Ce vendredi, le CE1D et le CESS débutent dans toutes les écoles secondaires.
Le CE1D concerne les élèves de deuxième secondaire et porte sur quatre matières: les mathématiques, le français, les sciences et les langues modernes. L’épreuve de mathématique, qui est la partie la plus importante, est prévue pour lundi prochain.
Le CE1D concerne les élèves de deuxième secondaire. Cette épreuve externe, identique pour tous, porte sur quatre matières : les mathématiques, le français, les sciences et les langues modernes.
L’évaluation commence ce vendredi par les langues. Ariane Baye, spécialiste de l’éducation à l’ULiège, souligne une spécificité pour cette matière : « L’évaluation porte sur les quatre compétences attendues : faire une production à l’oral, comprendre à l’oral, faire une production à l’écrit et comprendre à l’écrit. Tout y est. »
Lundi prochain, ce sera au tour de l’épreuve de mathématiques, qui aborde principalement les nombres, mais aussi la géométrie, les grandeurs et le traitement des données.
Les résultats des élèves en mathématiques sont les moins satisfaisants depuis le début de ces évaluations, affichant une moyenne juste au-dessus de 50 %. Pour Ariane Baye, cela n’est pas étonnant : « En mathématiques, il y a une étape clé au premier degré du secondaire, avec de nombreuses abstractions demandées aux élèves. Et tous ne sont pas encore prêts. »
L’épreuve de français se déroulera le mardi 23 et celle de sciences le mercredi 24.
Quant à d’éventuelles surprises dans les épreuves, Ariane Baye assure : « Les épreuves externes évaluent le contenu des matières abordées durant le premier degré du secondaire et prolongent ce que les élèves ont appris dans le fondamental. Il s’agit vraiment d’un alignement sur les référentiels définis pour tous les élèves. De plus, enseignants et parents peuvent s’appuyer sur les épreuves des années précédentes pour préparer leurs élèves. »
En cas d’échec, le seuil de réussite pour les quatre matières est fixé à 50 %. Cependant, si un élève échoue dans l’une d’elles, le conseil de classe peut décider que l’élève maîtrise les compétences et savoirs visés par l’épreuve, en se basant également sur les résultats obtenus durant les deux années passées dans le premier degré et sur son dossier personnel.
Pour le CESS, à la fin du secondaire, l’évaluation externe ne concerne que le français et l’histoire. L’épreuve de français est prévue ce vendredi pour les élèves de l’enseignement de transition, à savoir ceux de sixième dans l’enseignement secondaire général, ainsi que ceux en sixième année de l’enseignement secondaire technique ou artistique de transition. Les élèves en sixième année de l’enseignement technique ou artistique de qualification passent également cette épreuve, mais celle-ci diffère.
L’épreuve d’histoire, prévue pour lundi, ne concerne que les élèves de l’enseignement de transition.
Le choix de ne porter l’évaluation externe que sur le français et l’histoire s’explique par la nécessité d’établir une base commune pour tous les élèves. En fin de secondaire, tous suivent un nombre d’heures de français relativement similaire. En revanche, il est difficile de concevoir une épreuve externe commune en mathématiques, langues ou sciences, compte tenu des différentes options disponibles.
L’évaluation en français ne tient pas compte de toutes les compétences. L’élève doit synthétiser plusieurs documents traitant d’un même sujet. En histoire, l’évaluation porte sur la compétence critique, sans demander, par exemple, de restituer des dates.

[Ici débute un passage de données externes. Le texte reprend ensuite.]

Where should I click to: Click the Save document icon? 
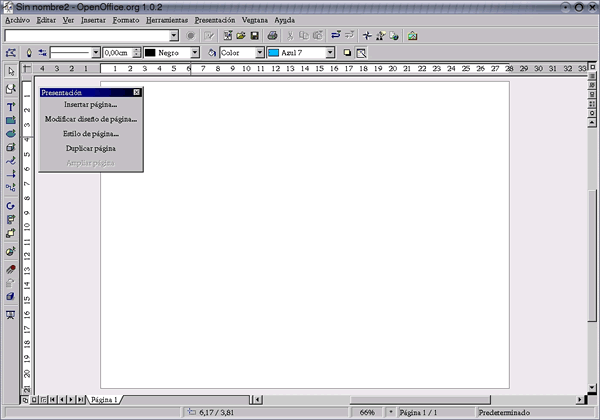[255, 35]
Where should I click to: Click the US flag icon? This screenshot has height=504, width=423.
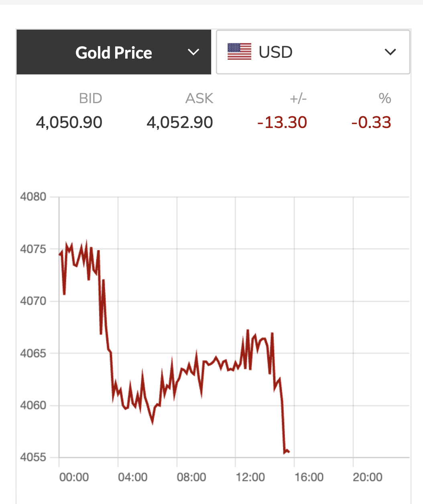(239, 52)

Concernant l’évaluation des étudiants, en français, le seuil de réussite est également fixé à 50 %. Comme l’épreuve ne couvre pas toutes les compétences, l’enseignant prendra en compte les résultats de l’évaluation externe ainsi que ceux des examens internes pour les autres compétences. La pondération entre ces deux types d’évaluations est laissée à l’appréciation de l’enseignant, et l’évaluation continue de l’élève est également prise en compte.
Ariane Baye précise que le conseil de classe considérera aussi le contexte particulier au sein des établissements. « Tous les enseignants sont sensibles aux circonstances qui ont parfois entouré cette fin d’année. L’échec à l’épreuve externe n’est pas déterminant ou le seul facteur à considérer pour déterminer la réussite d’un élève. »

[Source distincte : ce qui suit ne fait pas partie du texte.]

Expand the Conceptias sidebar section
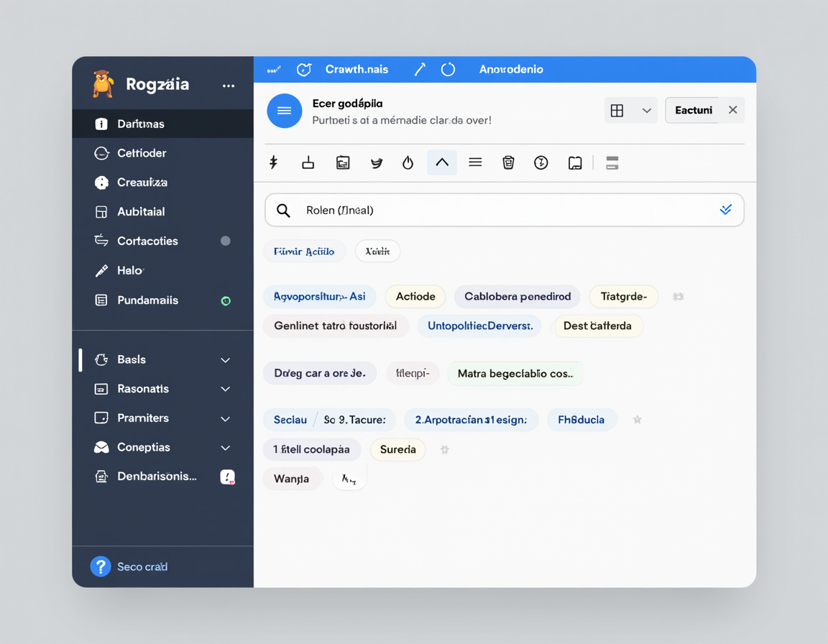828x644 pixels. pos(225,447)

Le contexte des épreuves varie d’une école à l’autre. Dans certaines d’entre elles, la mobilisation contre les mesures décidées par le gouvernement de la Fédération Wallonie-Bruxelles n’est pas uniforme. Dans plusieurs écoles, les examens internes n’ont pas eu lieu. Malgré des demandes d’établissements et de syndicats, Valérie Glatigny, la ministre de l’éducation, a maintenu les épreuves externes.